Tourism spending in Ohio rebounded in 2021 after COVID took its toll
Tourism in Ohio rebounded last year after a pandemic-induced slump.
That was the news from the Ohio Department of Development Wednesday, which released its economic impact data at the annual Ohio Tourism Day at the Statehouse .
Lydia Mihalik, the department’s director, called the numbers a “pleasant surprise.”
Tourism accounted for around $47 billion in spending in 2021, making it the second best year on record, she said.
The top spot went to 2019, which saw $48 billion in tourism spending, according to the department’s figures.
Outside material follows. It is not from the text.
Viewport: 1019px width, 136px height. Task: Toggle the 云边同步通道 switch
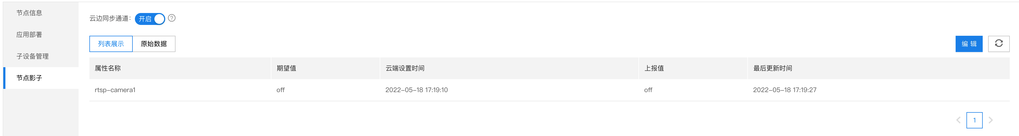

Tourist spending dipped to $38 billion in 2020.
The state welcomed 219 million visitors last year and tourists supported 411,000 jobs, according to the department of development.
Ohio’s convenient location and abundance of state routes and interstates are conducive to travel, Lydia Mihalik said.
“Ohio is easy to travel to, and easy to travel around,” she said.
‘That post-COVID bump’: As Ohio attractions see rise of tourism, officials worry about gas prices
Tourism officials and officials at Ohio attractions attributed the 2021 rebound to pent-up demand.
The Ohio Renaissance Festival, which takes place on weekends in the summer and fall on a 35-acre theme park near Harveysburg, had an above-average season last year, Entertainment Director David Smith said.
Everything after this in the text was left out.